Development of Melanoma Targeted Chemo-Thermo-Immuno-Therapy by Employing Melanogenic NPrCAP-Magnetite Nanomedicine

Abstract

Systemic target immuno-therapeutics and immune checkpoint inhibitors have been successfully introduced for high-risk unresectable white Caucasian melanomas. However, darker skinned Asian and Japanese patients do not receive these benefits, and new approaches for target therapy are urgently needed. We developed a new melanoma-targeting chemo-thermo-immuno-therapy (CTI therapy) by producing 17 melanogenesis substrates and selecting N-propionyl cysteaminylphenol (NPrCAP) through selective drug delivery and cytotoxicity to melanoma cells.
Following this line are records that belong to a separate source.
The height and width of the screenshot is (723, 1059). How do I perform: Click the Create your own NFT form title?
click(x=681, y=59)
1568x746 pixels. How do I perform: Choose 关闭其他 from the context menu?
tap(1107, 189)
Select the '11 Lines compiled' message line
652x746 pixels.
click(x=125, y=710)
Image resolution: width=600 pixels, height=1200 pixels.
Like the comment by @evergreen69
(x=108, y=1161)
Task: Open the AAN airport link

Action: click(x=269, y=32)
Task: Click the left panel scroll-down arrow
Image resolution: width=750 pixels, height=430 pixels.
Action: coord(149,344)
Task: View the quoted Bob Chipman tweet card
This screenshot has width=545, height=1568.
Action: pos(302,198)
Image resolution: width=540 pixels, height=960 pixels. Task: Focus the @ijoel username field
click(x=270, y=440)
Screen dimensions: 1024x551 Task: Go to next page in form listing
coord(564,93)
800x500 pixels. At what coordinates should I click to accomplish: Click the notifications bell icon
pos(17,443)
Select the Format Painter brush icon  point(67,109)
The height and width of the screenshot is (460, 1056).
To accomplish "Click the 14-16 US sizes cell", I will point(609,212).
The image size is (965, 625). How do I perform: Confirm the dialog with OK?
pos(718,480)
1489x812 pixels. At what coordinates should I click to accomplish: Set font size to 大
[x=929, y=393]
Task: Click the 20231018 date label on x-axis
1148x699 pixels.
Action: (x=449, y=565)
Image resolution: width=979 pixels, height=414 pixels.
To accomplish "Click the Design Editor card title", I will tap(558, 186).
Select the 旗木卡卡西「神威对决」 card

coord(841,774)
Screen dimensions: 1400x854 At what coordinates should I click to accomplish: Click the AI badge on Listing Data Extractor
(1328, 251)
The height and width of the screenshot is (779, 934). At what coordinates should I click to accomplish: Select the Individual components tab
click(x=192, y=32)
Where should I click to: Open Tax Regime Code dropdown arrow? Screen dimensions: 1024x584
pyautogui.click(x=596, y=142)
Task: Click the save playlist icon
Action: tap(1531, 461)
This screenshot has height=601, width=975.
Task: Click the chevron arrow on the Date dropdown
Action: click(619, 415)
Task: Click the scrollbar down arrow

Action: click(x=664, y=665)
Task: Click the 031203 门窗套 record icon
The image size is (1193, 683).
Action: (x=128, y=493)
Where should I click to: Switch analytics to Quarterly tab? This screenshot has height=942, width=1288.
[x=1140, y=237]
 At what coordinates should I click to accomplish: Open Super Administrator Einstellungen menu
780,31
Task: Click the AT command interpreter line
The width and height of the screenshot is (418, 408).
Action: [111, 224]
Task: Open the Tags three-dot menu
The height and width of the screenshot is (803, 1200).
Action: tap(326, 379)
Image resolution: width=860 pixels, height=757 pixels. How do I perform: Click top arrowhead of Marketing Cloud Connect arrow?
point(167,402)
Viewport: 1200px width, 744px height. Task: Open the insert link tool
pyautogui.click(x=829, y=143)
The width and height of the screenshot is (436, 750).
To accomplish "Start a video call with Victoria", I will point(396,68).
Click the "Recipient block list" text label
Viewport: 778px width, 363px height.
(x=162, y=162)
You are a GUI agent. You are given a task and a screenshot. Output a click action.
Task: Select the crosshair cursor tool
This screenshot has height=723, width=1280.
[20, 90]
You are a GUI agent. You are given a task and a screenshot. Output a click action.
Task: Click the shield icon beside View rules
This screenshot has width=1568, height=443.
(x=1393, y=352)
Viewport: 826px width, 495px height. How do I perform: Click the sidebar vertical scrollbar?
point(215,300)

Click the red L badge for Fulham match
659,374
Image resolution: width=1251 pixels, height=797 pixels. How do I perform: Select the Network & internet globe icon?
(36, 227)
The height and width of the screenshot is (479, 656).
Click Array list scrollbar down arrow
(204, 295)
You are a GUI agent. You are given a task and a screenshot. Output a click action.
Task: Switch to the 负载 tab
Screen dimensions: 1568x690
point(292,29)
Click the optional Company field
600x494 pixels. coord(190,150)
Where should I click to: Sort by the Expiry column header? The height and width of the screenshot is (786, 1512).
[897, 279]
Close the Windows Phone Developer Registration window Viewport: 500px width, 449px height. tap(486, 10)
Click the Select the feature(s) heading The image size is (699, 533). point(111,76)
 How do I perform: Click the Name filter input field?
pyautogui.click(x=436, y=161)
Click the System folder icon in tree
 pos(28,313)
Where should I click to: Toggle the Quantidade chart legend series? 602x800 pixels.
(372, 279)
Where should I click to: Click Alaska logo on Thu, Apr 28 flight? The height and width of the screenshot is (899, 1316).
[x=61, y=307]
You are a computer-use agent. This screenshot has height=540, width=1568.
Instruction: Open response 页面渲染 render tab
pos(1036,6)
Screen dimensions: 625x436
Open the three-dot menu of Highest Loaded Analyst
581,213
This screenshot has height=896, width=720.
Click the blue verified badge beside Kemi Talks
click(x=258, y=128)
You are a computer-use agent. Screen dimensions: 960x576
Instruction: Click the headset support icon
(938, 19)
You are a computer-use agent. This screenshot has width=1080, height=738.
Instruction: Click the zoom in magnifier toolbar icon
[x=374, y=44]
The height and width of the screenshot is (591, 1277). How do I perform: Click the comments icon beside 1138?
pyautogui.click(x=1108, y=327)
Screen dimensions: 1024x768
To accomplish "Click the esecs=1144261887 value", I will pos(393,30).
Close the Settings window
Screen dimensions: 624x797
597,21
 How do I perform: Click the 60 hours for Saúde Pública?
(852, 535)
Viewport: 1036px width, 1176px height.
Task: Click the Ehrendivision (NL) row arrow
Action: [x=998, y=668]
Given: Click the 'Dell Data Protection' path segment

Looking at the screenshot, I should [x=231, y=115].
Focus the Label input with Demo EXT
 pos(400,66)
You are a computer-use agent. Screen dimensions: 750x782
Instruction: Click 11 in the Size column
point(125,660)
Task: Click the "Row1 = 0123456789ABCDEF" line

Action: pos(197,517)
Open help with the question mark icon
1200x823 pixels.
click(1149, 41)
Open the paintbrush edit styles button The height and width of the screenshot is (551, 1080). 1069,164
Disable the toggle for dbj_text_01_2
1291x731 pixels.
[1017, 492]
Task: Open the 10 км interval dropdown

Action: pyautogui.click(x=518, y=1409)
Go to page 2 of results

NPrCAP generated reactive free radicals with tyrosinase and resulted in chemical cytotoxicity with production of many apoptotic and a few necrotic cells (chemo-immunotherapy). NPrCAP was further conjugated with magnetite nanoparticles and produced heat shock protein and necrotic cells after exposure to alternating magnetic fields (thermo-immunotherapy). The combined chemo-thermo-immuno (CTI) -therapy has been successfully tested in growth inhibition of experimental murine metastatic melanomas. Preliminary clinical trials have also shown significant regression of unresectable distant human melanomas and increased the life span of patients.